> [What is required]:
Transcribed word for word, the lines below from the one with "The height and width of the screenshot is (612, 1080)." through the last line of the records form the answer; no picture is to be included.

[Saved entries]
________________________

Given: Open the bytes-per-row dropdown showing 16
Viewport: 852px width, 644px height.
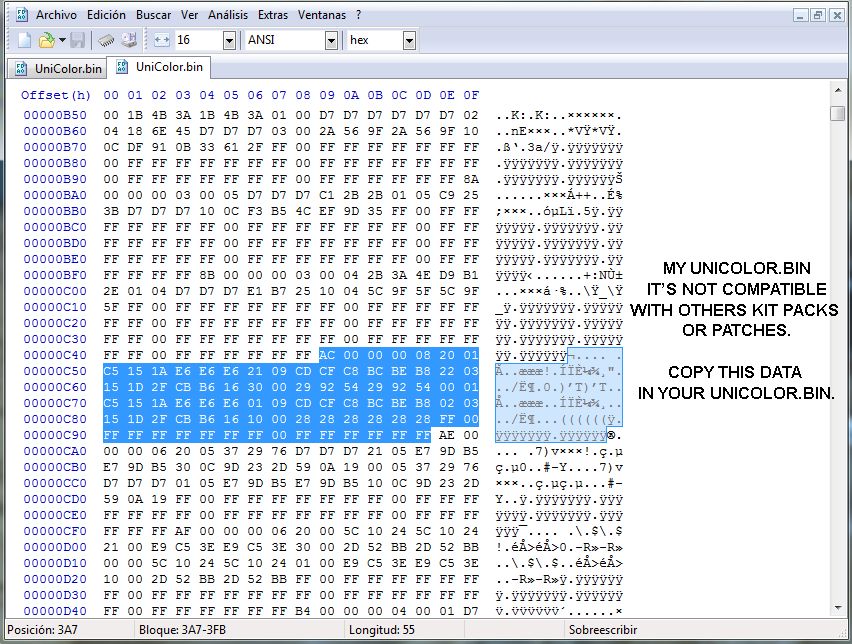Looking at the screenshot, I should [x=229, y=40].
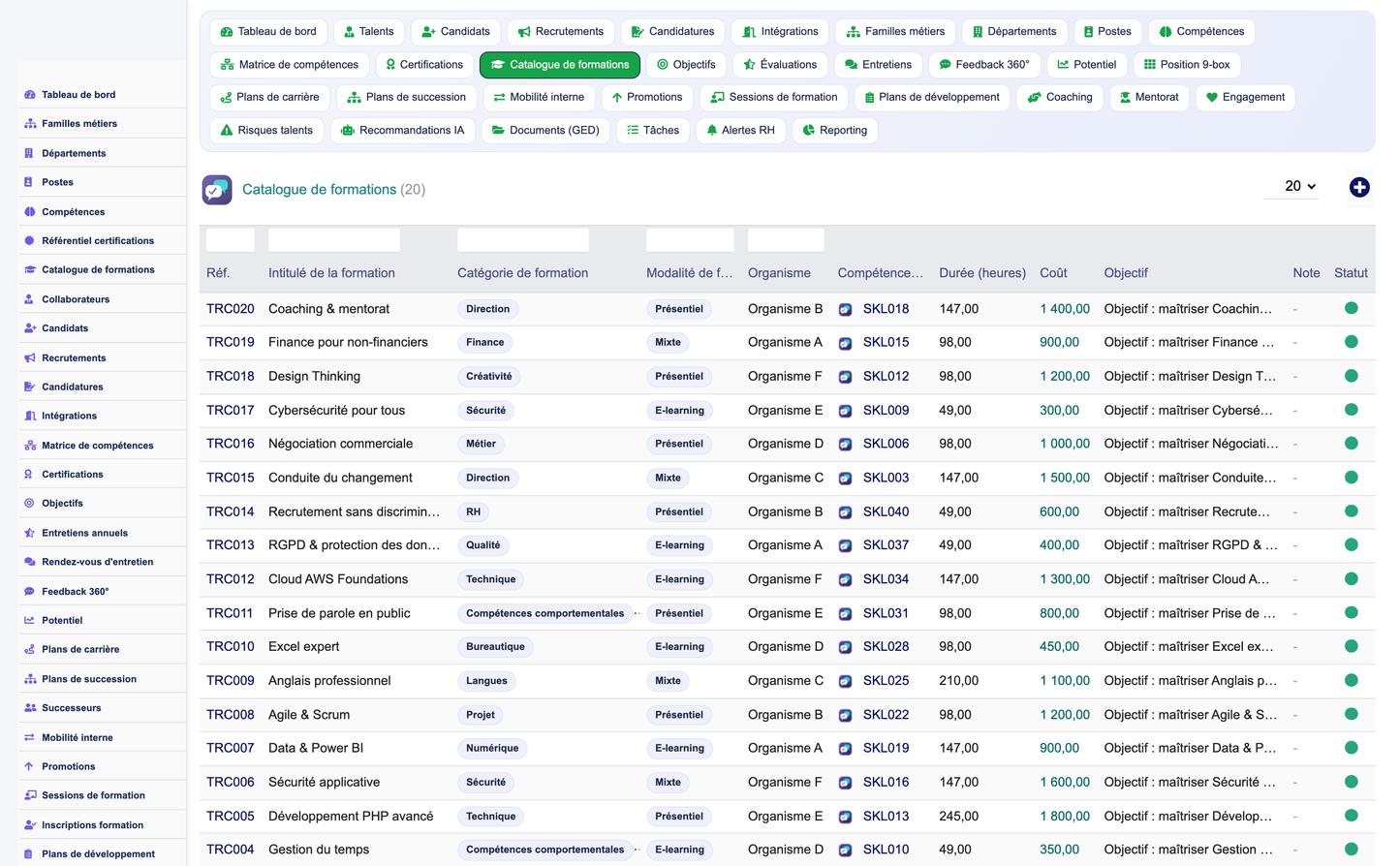Open training record TRC015 link

230,478
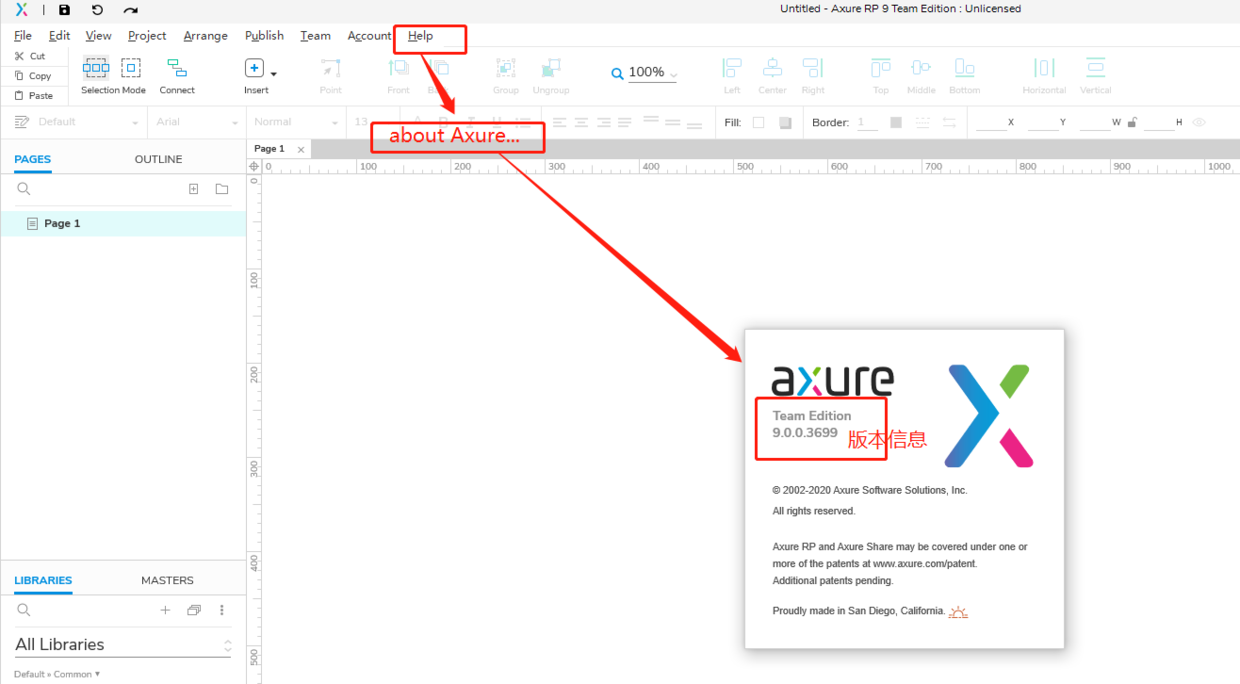Toggle the width-height lock icon
This screenshot has width=1240, height=684.
[1132, 122]
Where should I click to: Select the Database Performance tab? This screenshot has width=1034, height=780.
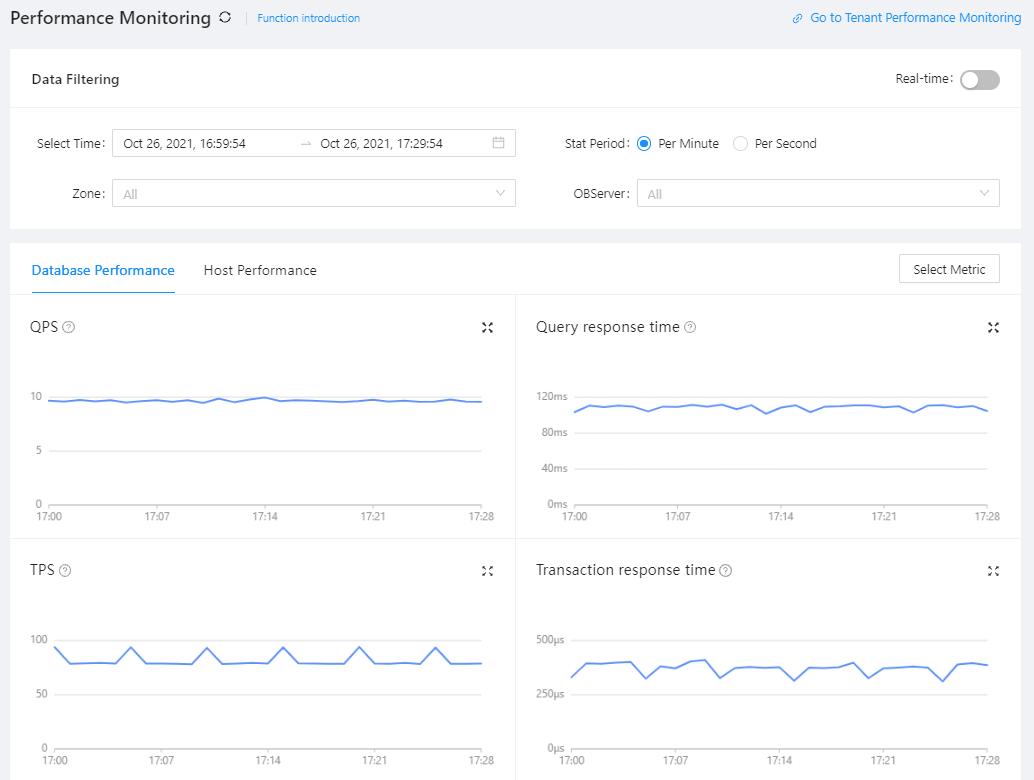(x=103, y=270)
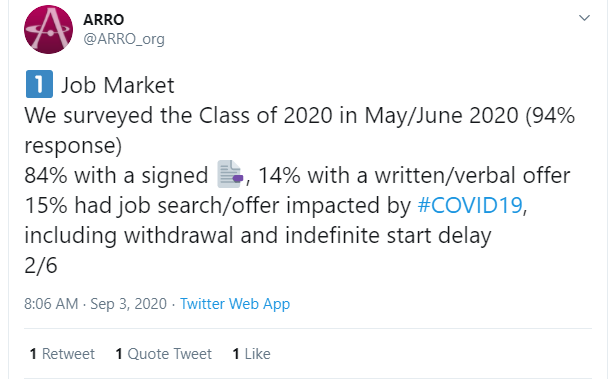
Task: View the 1 Like list
Action: (251, 354)
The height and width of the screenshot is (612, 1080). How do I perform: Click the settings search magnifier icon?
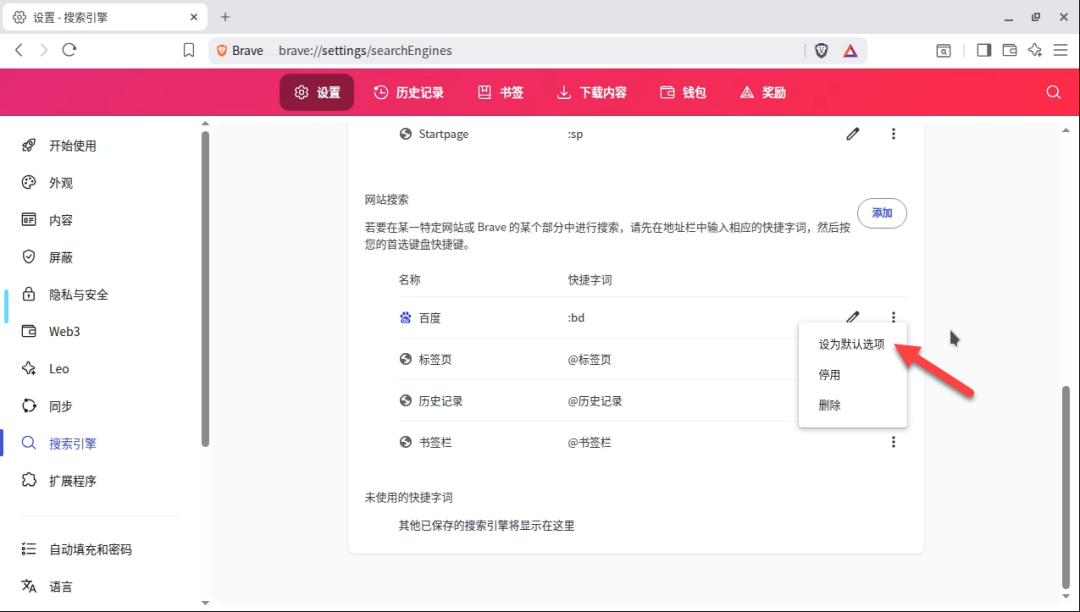[1052, 92]
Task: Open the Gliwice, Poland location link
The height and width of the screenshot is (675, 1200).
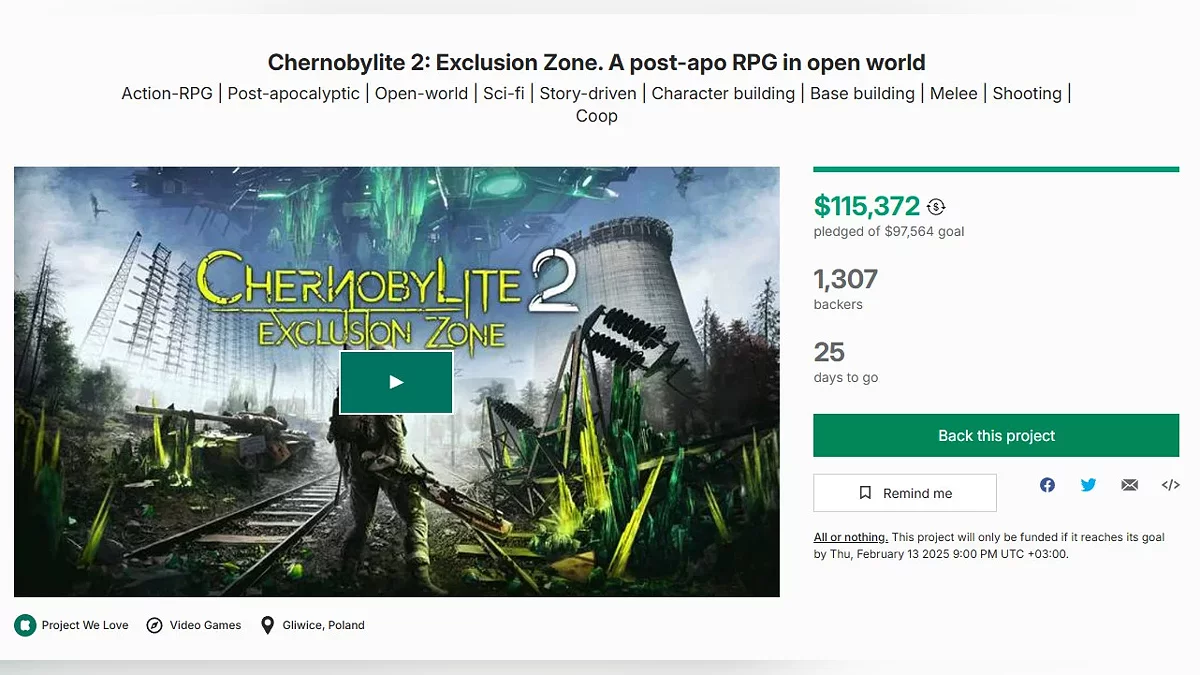Action: [x=324, y=625]
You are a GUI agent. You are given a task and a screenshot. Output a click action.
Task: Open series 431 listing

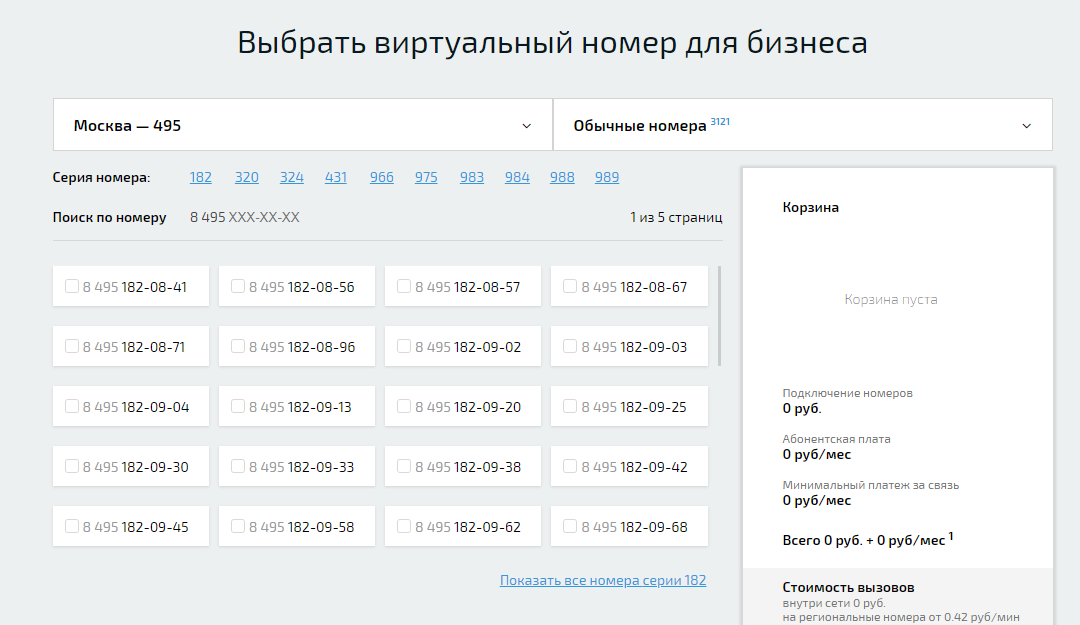point(336,176)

________________________

> [Reply]:
The height and width of the screenshot is (612, 1080). How do I perform: Click the settings search magnifier icon?
[1052, 92]
Task: Open the Gliwice, Poland location link
The height and width of the screenshot is (675, 1200).
Action: [x=324, y=625]
You are a GUI agent. You are given a task and a screenshot. Output a click action.
Task: Open series 431 listing

point(336,176)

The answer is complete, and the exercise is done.